La sua vita si normalizza e nasce un figlio, Silvio, il quale interrompe quel silenzio durato una vita e
incoraggia la madre a ritrovare le parole perdute. Scrive lei: “Il mio domani adesso, ha gli occhi di
mio figlio!”. Ecco allora il libro, in cui Elisa ripercorre le pagine della sua storia e in cui la
parola Libertà assume un ruolo predominante per la sua esistenza. Un percorso fatto di
dialogo con un Dio perduto a causa dell’odio, dell’indifferenza, della disperazione, della morte. E poi
ritrovato, perché spingeva le paure dal di là dei confini del male restituendole una nuova speranza di
vita.
Errata corrige: nella intro del video è stata erroneamente indicata la località di Manduria in luogo
di Lizzano.

Oggi Elisa Springer non c’è più. È deceduta nel 2004 dopo una lunga malattia.

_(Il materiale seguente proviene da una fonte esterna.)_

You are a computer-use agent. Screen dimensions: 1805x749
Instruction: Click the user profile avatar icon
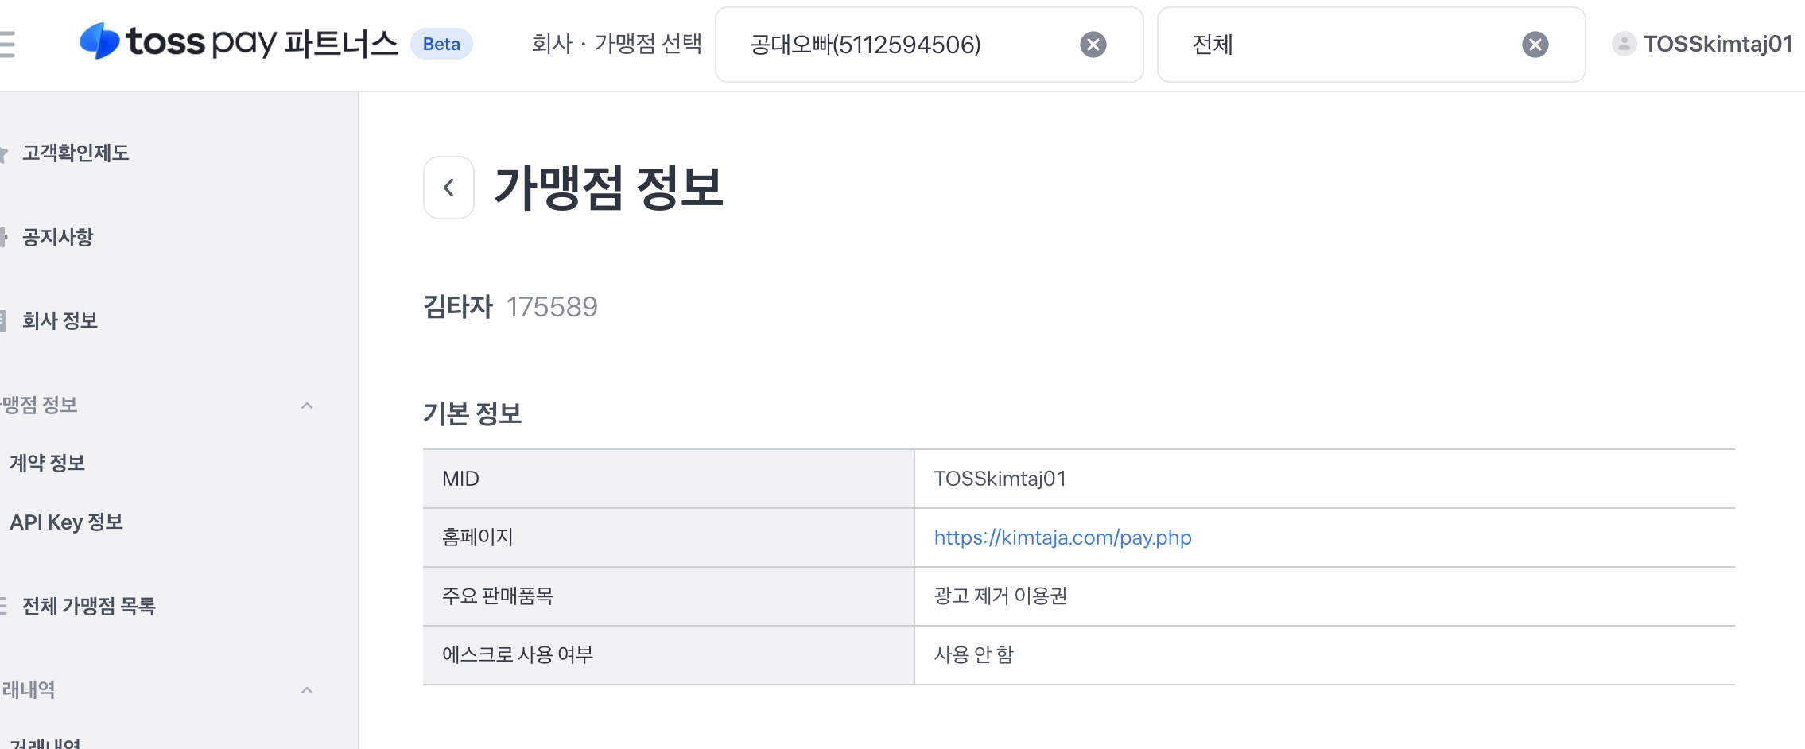point(1623,44)
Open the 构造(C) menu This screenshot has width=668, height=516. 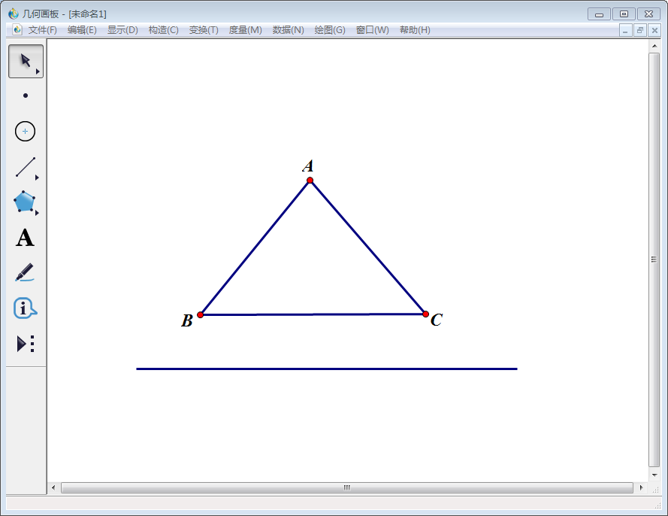point(163,30)
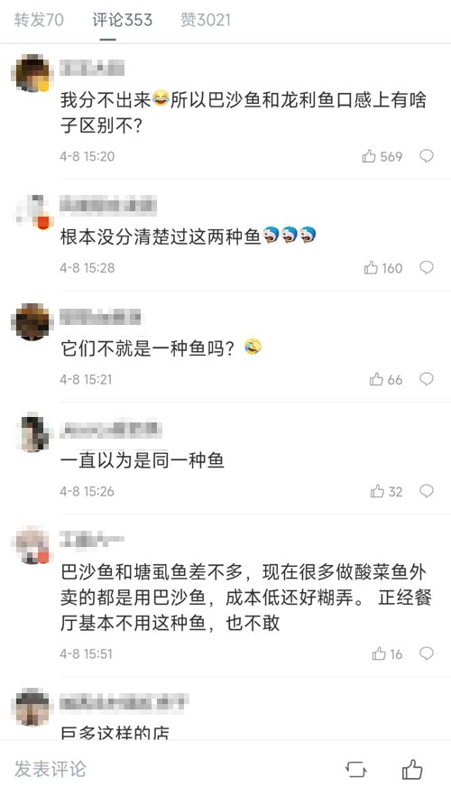Tap reply bubble on 15:51 comment
Screen dimensions: 451x788
point(427,654)
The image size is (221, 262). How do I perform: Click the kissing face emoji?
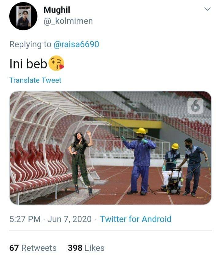point(56,63)
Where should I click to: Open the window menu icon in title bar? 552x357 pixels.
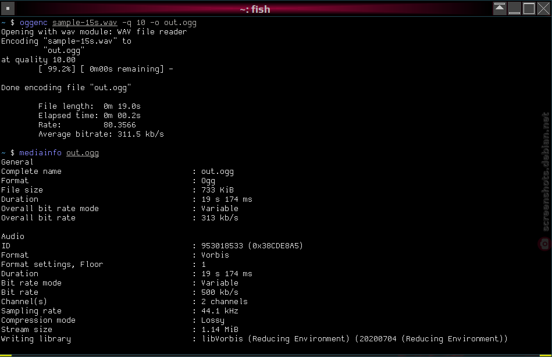pyautogui.click(x=8, y=9)
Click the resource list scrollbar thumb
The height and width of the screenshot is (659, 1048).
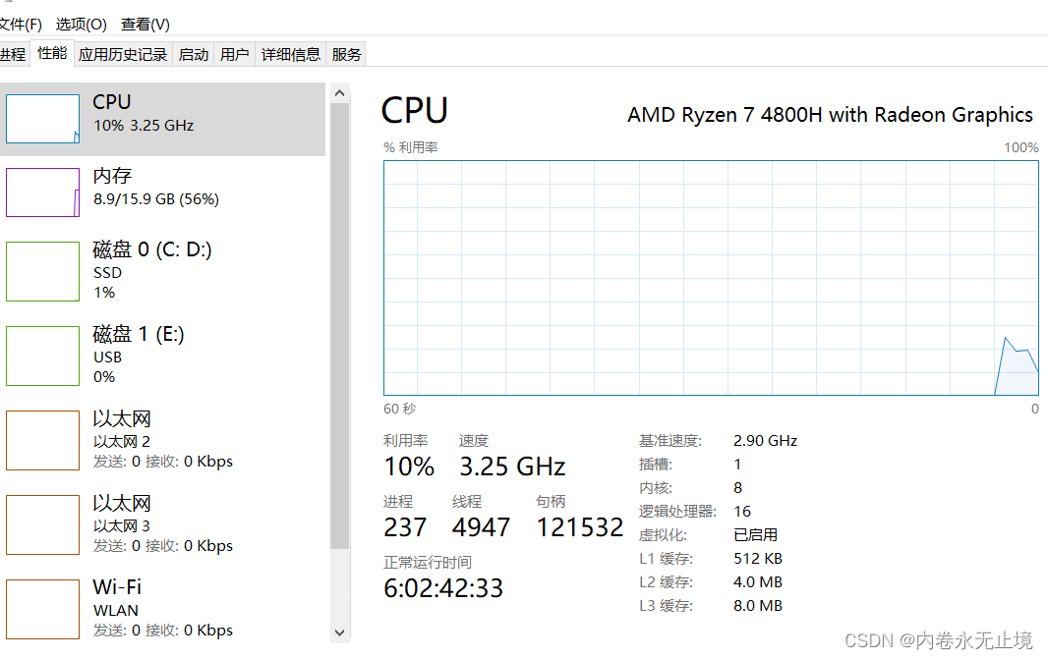tap(340, 324)

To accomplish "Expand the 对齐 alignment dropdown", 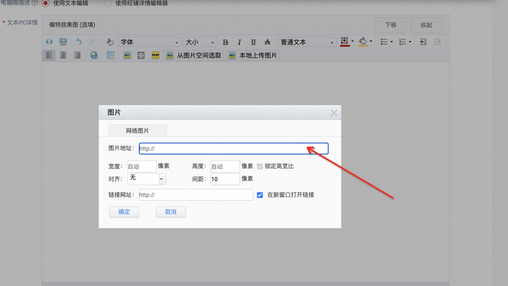I will pyautogui.click(x=147, y=179).
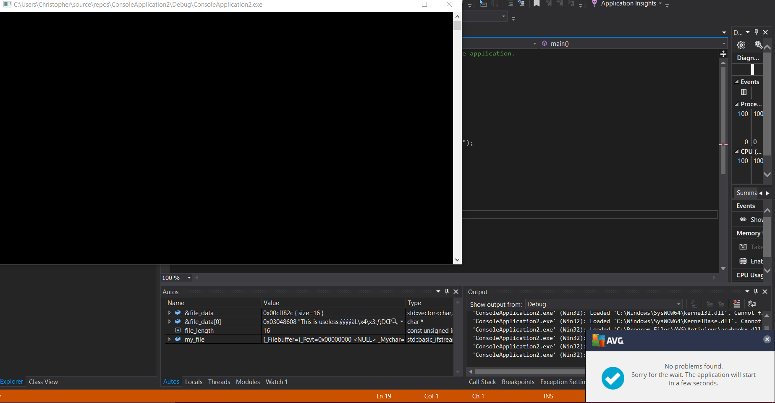This screenshot has width=775, height=403.
Task: Click the Application Insights lightbulb icon
Action: click(594, 3)
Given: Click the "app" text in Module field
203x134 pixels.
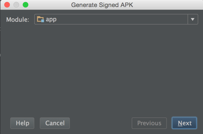Looking at the screenshot, I should pyautogui.click(x=51, y=20).
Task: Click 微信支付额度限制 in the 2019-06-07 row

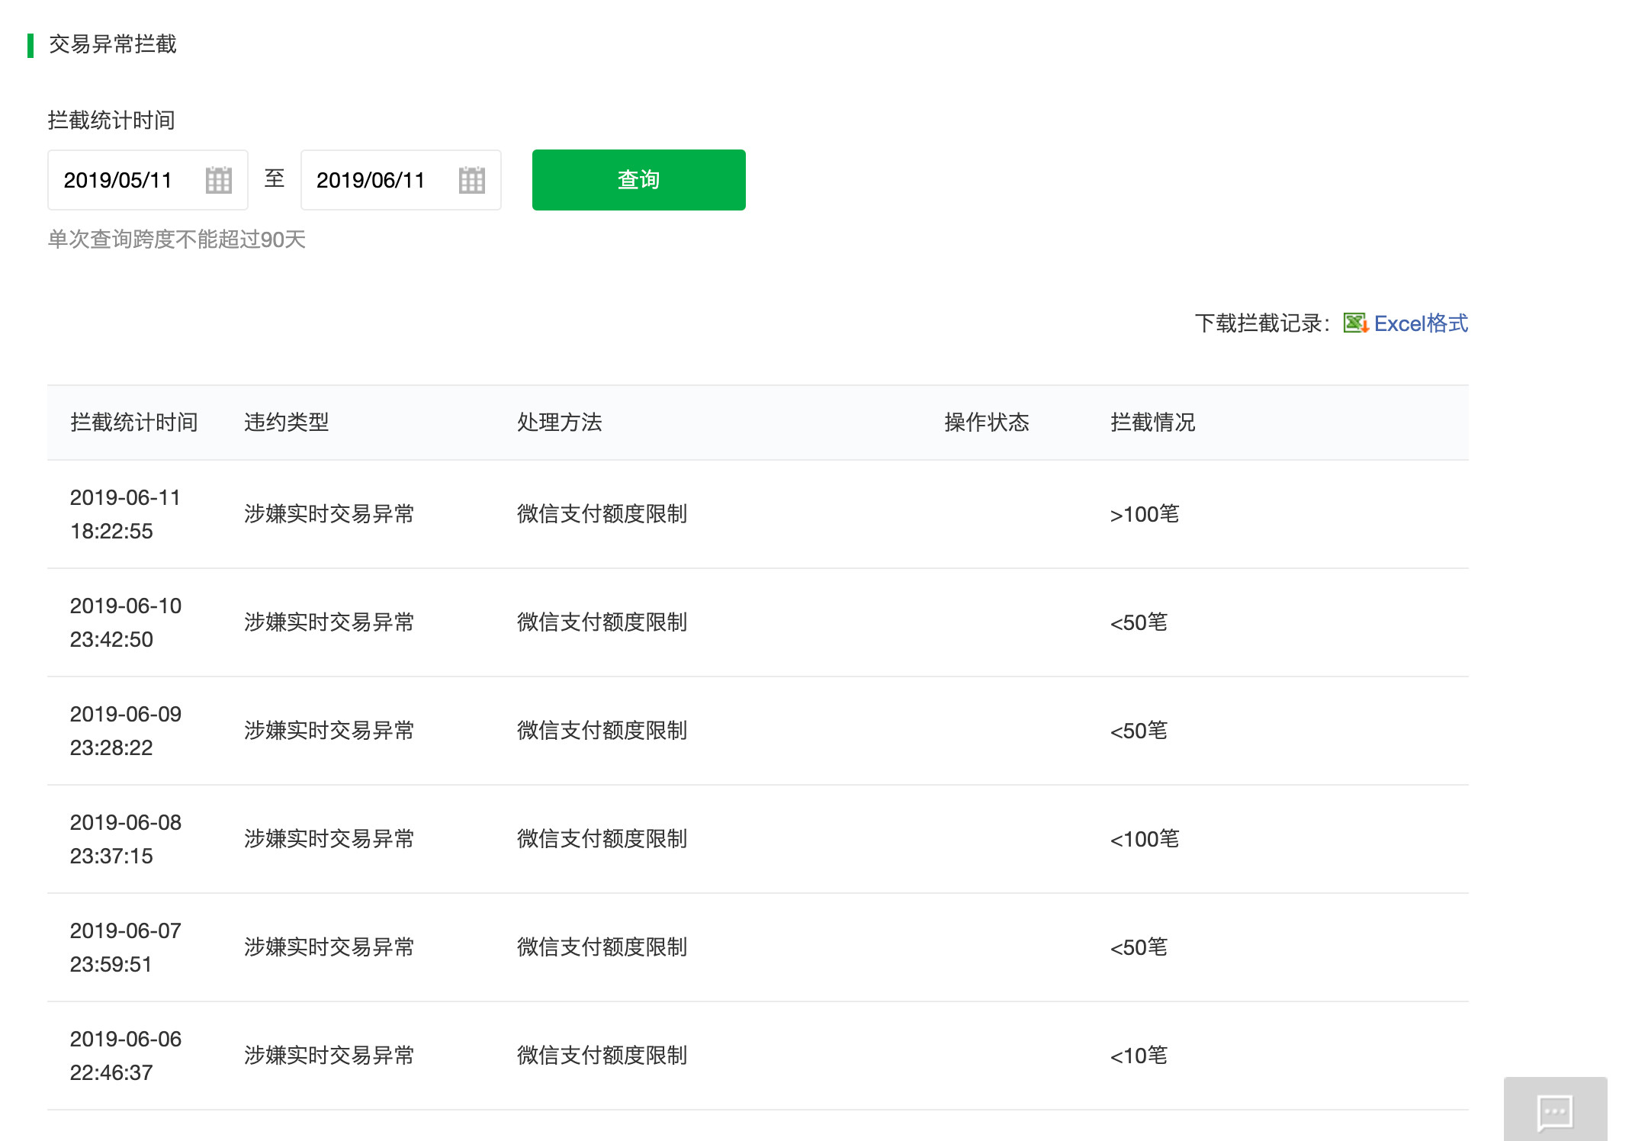Action: coord(602,947)
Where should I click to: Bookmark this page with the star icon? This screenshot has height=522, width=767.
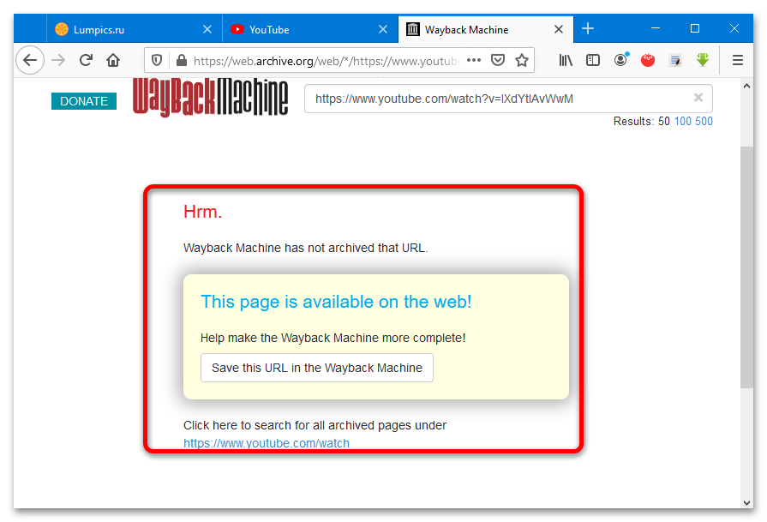point(521,60)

Il messaggio
che lascia nelle sue parole è da leggersi in chiave positiva. In nome della degnità umana, la
Springer parlerà sempre e ovunque del rapporto, dello scambio, della collaborazione che tra gli
uomini deve avvenire perché sono azioni necessarie, richieste dal loro spirito sia in ambito privato,
nella famiglia, sia in ambito pubblico, nella società, tra i popoli. La pace, l’amore, il bene comune
sono le armi migliori concesse all’uomo per tenere lontane l’offesa, la violenza, la guerra. Elisa
Springer era cercata per conferenze, convegni; aveva raggiunto la fama ma era rimasta la ragazza
semplice impressionata, spaventata per la perdita dei genitori, la donna comune che soffriva di non
potersi ritrovare nel suo ambiente d’origine. E quel che a lei non era stato possibile cercava per gli
altri, voleva convincerli che non era difficile ottenerlo, che altro poteva essere l’uomo da quello che
avevano mostrato i tedeschi.

E conclude il suo libro: “A Birkenau […] si incontreranno i giovani liberi, i ragazzi della pace, e lì ad
Auschwitz-Birkenau, dalle ceneri sparse fra le zolle, continuerà a nascere la nostra vita!”.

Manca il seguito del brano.